We keep on burying our dead
we keep on planting their bones in the ground
but they wont grow
the sun doesn't help
the rain doesn't help
....Man I have a terrible feeling
That somethings gone awful wrong with the world
Is it something we made
Is it something we ate
Is it something we drank
-Lacrimosa, Regina Specktor
Today, or rather early this morning (4:30 am) an NYU student, a junior, jumped to his death in our library.
Foul, unnecessary, but still in the back of everyone's mind Jokes about the "BOBST diving team" aside: one of us went to a place we all know and ended his own life in a horrific, tragic, shattering way today.
When I say us I don't mean NYU students, I mean us, college students, young adults, all on a similar journey despite our various paths. Going to class, living dorm life, only eating ramen, trying to make it, struggling, and studying late night in the libraries.

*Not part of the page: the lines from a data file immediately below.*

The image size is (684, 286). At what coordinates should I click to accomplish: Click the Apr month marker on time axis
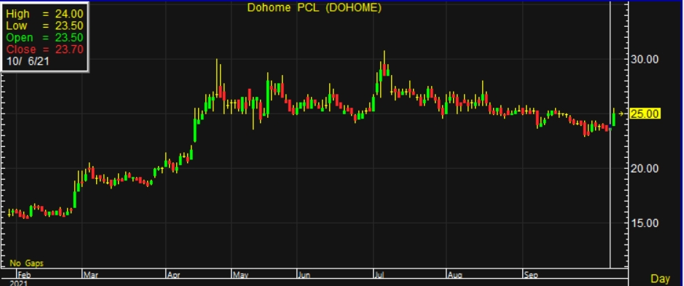(x=173, y=274)
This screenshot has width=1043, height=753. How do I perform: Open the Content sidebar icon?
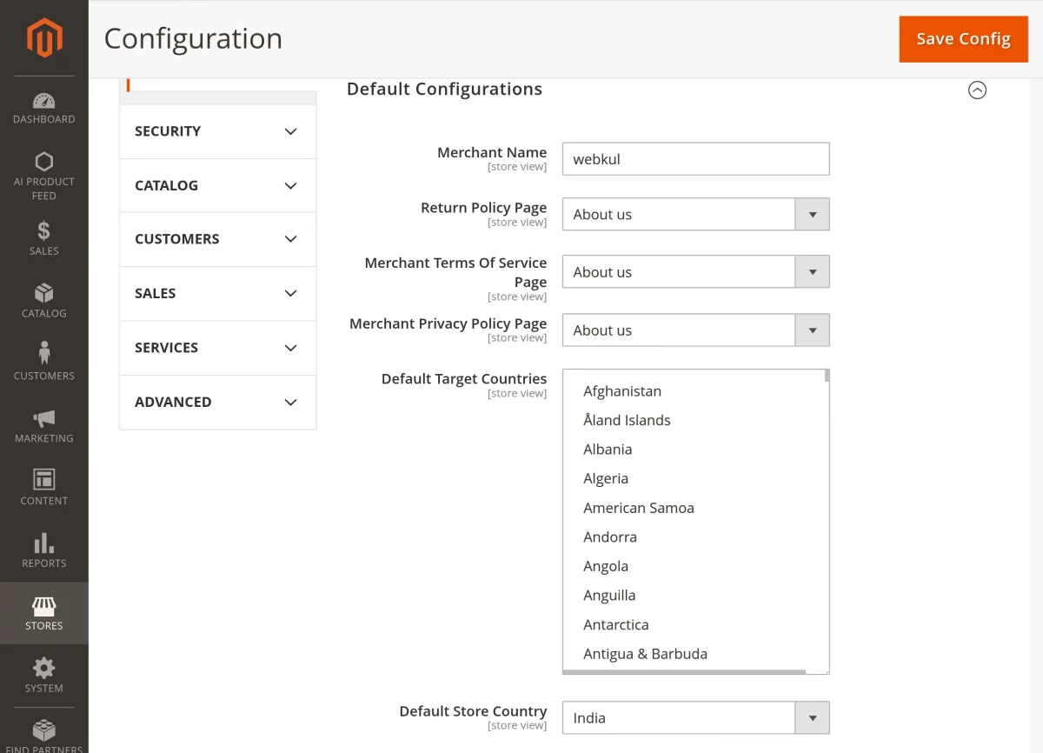[44, 486]
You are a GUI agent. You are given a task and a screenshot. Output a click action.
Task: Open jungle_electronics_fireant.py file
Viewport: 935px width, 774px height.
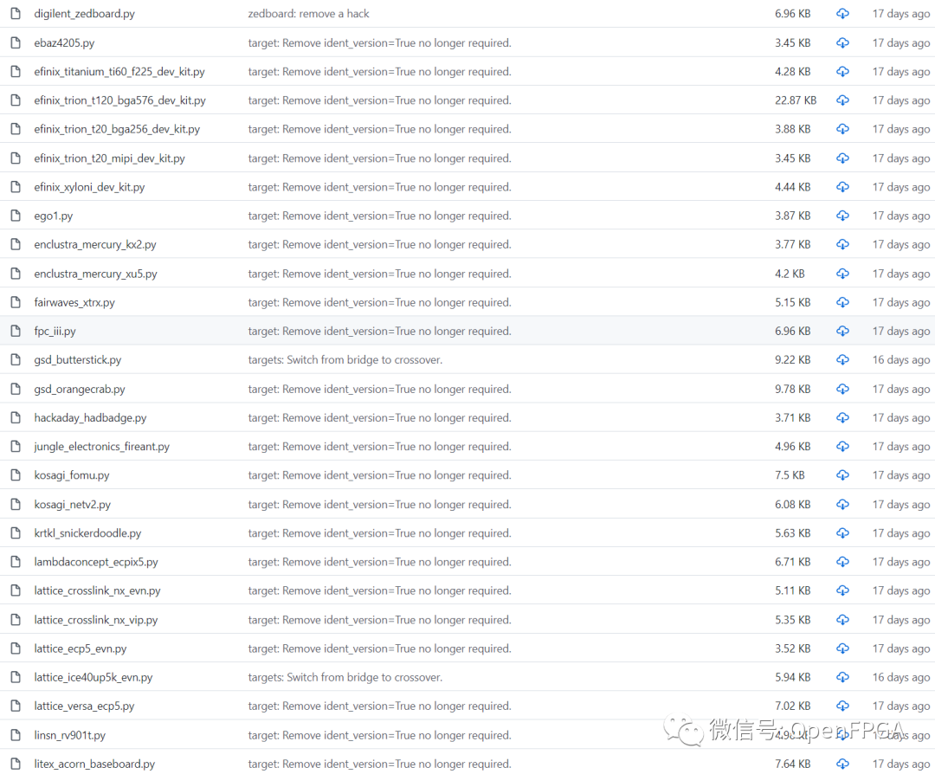101,447
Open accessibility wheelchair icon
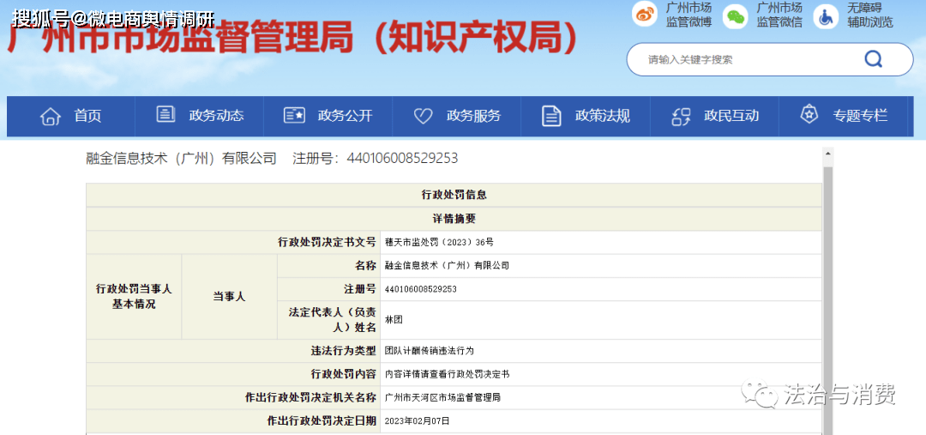This screenshot has width=926, height=435. [825, 15]
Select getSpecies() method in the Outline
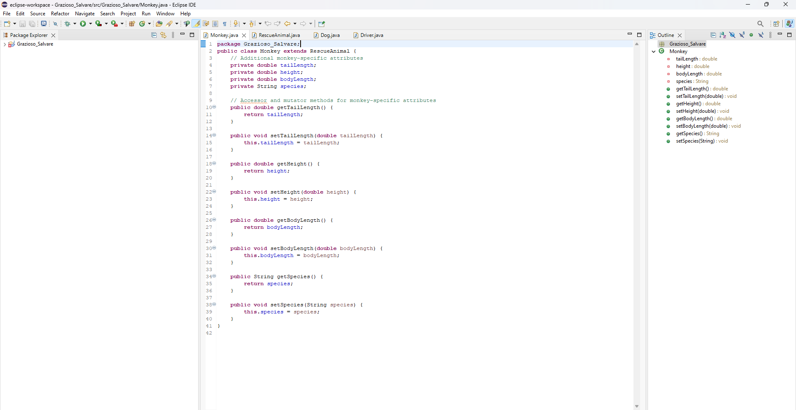Screen dimensions: 796x410 coord(689,133)
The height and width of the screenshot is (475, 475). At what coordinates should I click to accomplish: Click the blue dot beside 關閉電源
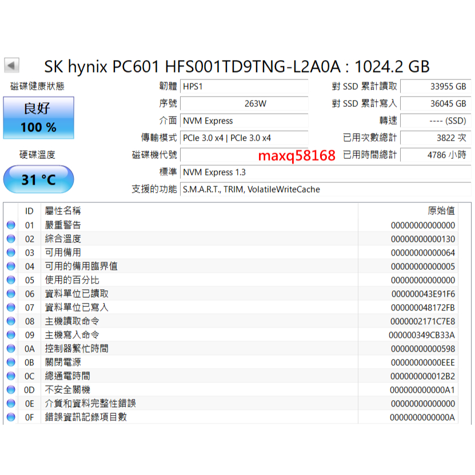click(x=10, y=362)
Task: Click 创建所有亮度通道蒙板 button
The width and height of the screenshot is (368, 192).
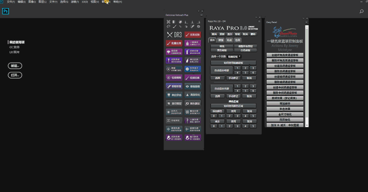Action: pyautogui.click(x=285, y=55)
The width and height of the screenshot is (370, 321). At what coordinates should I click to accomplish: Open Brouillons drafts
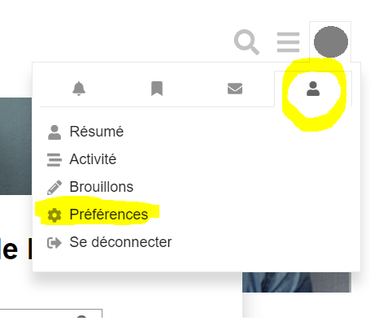tap(102, 187)
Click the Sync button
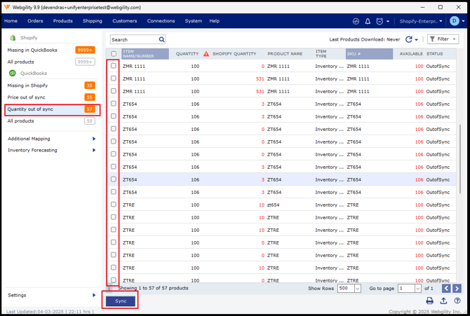The width and height of the screenshot is (470, 316). click(x=121, y=301)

Last year I had a Spanish class of 10 kids. I didn't know everyone and no one became a good friend, but the fact is that for two nights a week we all sat in a little room in a basement for an hour and a half trying to better our Spanish, for whatever reason, shrinking behind ugly American accents and hating subjunctive conjugation. As usual, every kid had a chair and/or general area of the room he or she occupied. Every kid had a distinct role: there was the kid who smelled like menthol cigarettes all the time, the eccentric senior, the girl from my home town, the cool guy, the rather goofy guy, the young cute PhD student teacher, etc. Then one day I came into class and no one was moving, and there were two strangers dressed in black at the front, and my teacher looked a way I never saw before. One of my classmates had died. He had been missing from class for about a week or so, no one really noticed, he was just sick or blowing it off, flu season had started, I'm sure I probably made the "is he still alive?" joke on one occasion. He wasn't. He had passed the weekend before. No one had seen him prior too, no one would see him again.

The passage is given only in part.